Codestin Search App

Democratizing Agentic Reinforcement Learning as a Service

Project Page · W&B · DeepWiki · Slack · Wechat

🌟 Key Features

Separation of Programming and Execution
- Users can perform RL training and inference without local GPU resources.
- Built-in Distributed Training and Job Scheduling manage resources transparently.
Separation of Environment and Training Code
- Simplifies the design of various agentic task environments.
- Includes support for any single-turn and multi-turn agentic tasks.
Seamless Transition from Training to Inference
- Environments and agentic workflows can be seamlessly connected to inference, allowing trained models to be directly applied.

📦 Installation

🔹 Common Setup (Client and Server)

Clone the Repository

git clone --recurse-submodules https://github.com/open-tinker/OpenTinker.git
cd OpenTinker

Install OpenTinker

pip install -e .

Install verl (core package)

cd verl
pip install -e .
cd ..

💻 Client Setup

After completing the Common Setup, no additional steps are needed.

Note
The client currently relies on a small subset of functions from verl. This dependency is transitional.
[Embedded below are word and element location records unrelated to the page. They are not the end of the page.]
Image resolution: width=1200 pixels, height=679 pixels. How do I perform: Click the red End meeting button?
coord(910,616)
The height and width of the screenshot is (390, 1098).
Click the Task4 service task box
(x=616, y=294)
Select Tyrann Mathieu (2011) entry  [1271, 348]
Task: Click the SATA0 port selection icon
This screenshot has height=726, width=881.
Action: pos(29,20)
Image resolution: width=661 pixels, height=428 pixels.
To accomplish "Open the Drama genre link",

In future releases, the client will be fully decoupled from verl, allowing it to remain completely lightweight and independent of training-related code.

🧠 Server Setup

In addition to the Common Setup, it must install verl dependencies.

You can choose one of the following two approaches.

Option 1: Docker Installation (Recommended)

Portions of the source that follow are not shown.